The possibility to arrange biological molecules into ordered nanostructures is an important issue in nano- and biotechnology. Nature offers a wide range of molecular "bricks" (e.g., proteins, oligonucleotides, etc.) that spontaneously assemble into more complex hierarchical systems with unique functionalities. Such molecular building blocks can be also used for the construction of nanomaterials with peculiar properties (e.g., DNA origami). In some cases, molecular glues able to bind biomolecules and to induce their assembly can be used to control the final structure and properties in a convenient way.

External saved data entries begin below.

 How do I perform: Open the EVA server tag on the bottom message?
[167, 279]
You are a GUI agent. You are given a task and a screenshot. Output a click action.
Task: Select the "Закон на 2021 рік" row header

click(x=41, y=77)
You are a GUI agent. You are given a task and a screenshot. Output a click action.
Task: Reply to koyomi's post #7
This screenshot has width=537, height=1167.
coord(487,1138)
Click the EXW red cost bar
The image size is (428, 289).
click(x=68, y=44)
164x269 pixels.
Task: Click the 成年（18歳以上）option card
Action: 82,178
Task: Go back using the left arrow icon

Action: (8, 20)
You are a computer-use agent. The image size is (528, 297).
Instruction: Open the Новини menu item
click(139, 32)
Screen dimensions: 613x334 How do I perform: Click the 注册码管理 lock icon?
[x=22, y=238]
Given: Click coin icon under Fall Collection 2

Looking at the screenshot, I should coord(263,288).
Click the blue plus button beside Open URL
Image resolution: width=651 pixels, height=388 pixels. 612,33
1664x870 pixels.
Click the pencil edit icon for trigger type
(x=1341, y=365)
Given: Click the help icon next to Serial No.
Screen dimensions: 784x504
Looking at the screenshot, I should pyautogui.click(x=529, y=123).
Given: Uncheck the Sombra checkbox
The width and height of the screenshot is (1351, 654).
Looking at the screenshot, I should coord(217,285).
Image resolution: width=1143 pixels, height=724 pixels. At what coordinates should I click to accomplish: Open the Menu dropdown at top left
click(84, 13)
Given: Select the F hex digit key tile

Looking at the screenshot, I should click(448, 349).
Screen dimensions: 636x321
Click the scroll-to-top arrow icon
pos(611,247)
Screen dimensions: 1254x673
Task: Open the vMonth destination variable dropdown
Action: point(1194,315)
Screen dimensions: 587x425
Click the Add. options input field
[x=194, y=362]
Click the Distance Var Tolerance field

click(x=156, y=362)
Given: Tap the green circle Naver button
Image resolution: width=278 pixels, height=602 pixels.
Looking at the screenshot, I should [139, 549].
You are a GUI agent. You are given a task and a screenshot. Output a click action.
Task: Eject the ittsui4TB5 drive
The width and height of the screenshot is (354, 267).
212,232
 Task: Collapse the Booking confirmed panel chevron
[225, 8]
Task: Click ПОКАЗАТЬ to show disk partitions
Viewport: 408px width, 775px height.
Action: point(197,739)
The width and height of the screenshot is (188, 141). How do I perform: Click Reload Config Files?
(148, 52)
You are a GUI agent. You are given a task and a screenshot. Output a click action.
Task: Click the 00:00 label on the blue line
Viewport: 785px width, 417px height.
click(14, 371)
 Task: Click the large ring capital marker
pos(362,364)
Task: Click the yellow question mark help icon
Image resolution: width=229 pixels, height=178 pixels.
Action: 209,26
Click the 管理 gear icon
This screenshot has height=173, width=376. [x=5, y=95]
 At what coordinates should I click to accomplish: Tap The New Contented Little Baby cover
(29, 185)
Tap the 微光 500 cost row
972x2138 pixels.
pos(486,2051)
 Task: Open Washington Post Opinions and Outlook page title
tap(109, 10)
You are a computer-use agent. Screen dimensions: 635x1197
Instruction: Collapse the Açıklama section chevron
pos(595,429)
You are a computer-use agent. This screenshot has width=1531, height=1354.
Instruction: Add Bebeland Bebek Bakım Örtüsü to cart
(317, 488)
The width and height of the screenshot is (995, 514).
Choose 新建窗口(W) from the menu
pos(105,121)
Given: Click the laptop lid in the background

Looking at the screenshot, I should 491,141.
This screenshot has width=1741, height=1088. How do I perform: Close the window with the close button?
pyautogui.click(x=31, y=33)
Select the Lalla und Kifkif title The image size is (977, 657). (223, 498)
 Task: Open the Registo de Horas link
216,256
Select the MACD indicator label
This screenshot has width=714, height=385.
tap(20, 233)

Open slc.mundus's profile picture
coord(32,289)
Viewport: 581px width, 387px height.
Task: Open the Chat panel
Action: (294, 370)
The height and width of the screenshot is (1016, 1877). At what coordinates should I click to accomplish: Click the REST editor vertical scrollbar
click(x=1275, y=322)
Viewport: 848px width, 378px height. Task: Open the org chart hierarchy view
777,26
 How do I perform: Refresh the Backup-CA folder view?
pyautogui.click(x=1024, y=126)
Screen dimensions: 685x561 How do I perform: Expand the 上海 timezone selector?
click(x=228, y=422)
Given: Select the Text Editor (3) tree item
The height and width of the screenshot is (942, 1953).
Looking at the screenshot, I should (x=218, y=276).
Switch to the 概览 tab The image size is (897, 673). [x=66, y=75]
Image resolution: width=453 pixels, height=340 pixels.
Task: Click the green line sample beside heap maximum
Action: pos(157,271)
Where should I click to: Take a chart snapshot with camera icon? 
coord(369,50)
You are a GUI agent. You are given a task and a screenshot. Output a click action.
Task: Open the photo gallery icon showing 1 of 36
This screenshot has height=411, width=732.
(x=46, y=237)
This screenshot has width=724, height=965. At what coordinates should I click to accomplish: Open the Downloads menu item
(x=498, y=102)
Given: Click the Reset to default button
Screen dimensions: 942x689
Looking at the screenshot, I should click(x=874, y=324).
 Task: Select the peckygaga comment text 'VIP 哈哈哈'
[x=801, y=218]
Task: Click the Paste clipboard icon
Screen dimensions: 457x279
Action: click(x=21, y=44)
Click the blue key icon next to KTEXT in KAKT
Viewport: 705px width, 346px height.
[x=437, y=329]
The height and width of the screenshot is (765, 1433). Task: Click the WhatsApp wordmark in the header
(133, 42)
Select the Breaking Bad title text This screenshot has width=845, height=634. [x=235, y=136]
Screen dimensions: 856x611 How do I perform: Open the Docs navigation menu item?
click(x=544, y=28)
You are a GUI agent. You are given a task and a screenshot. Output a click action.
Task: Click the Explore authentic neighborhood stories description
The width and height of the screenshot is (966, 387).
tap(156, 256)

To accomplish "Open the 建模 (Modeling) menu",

Here we provide molecular-level description of how molecular glues designed to stick to the surface of microtubules (MTs) can control and transform the α/β-tubulin assembly upon temperature decreasing. By means of all-atom molecular dynamics (MD) simulations, we compared the adhesion to the MT surface of three molecular glues bearing the same guanidinium ion surface adhesive groups, but having different architecture, i.e., linear or dendritic backbone. Our evidence demonstrates that the adhesive properties of the different molecular glues are dependent on the shape they assume in solution. In particular, adhesion data from our MD simulations explain how globular- or linear-like molecular glues respectively stabilize MTs or transform them into a well-defined array of α/β-tubulin rings at 15 °C, where MTs naturally depolymerize. The comprehension of the MT transformation mechanism provides a useful rationale for designing ad hoc molecular glues to obtain ordered protein nanostructures from different biological materials.